- [GIVEN TASK] Can you lay out each line of the entries below as a Markdown table with the columns No. and Text, skipping blank lines and leaving the pictures out?

- [RECORDS FOR PROCESSING]
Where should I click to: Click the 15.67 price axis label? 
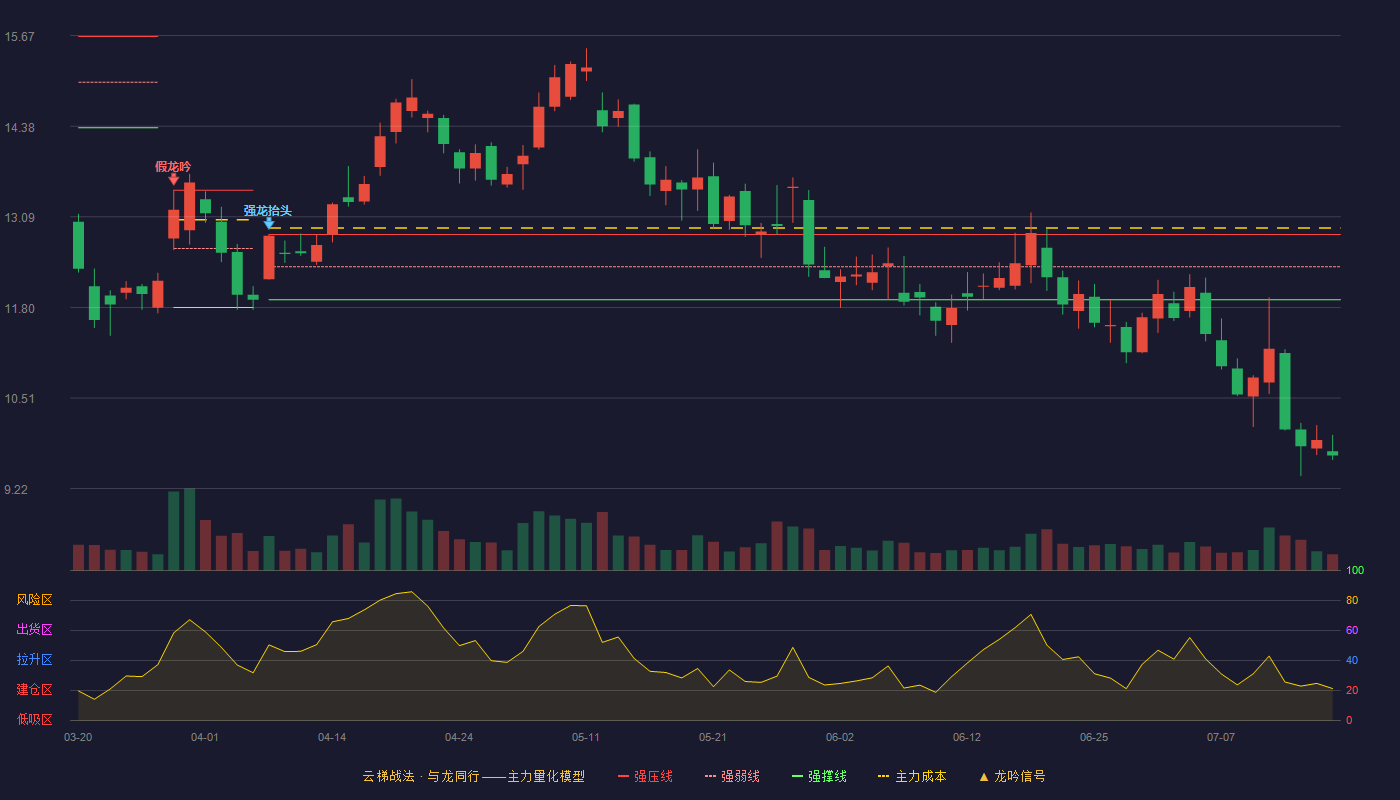[x=19, y=37]
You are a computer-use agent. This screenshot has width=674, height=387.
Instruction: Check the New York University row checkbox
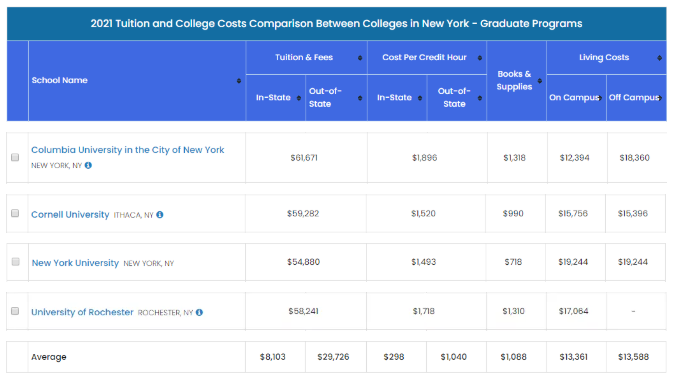15,262
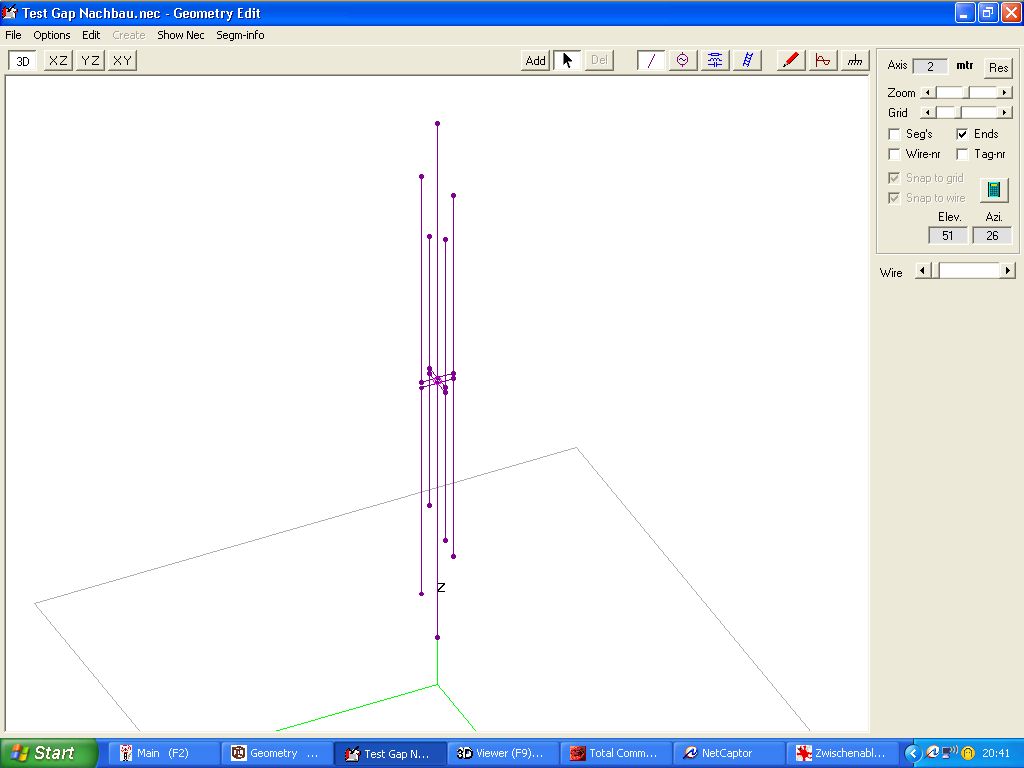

- [EXPECTED OUTPUT]
| No. | Text |
|---|---|
| 1 | Where should I click to: Click the 15.67 price axis label?  |
| 2 | [x=19, y=37] |
| 3 | You are a computer-use agent. This screenshot has width=674, height=387. |
| 4 | Instruction: Check the New York University row checkbox |
| 5 | 15,262 |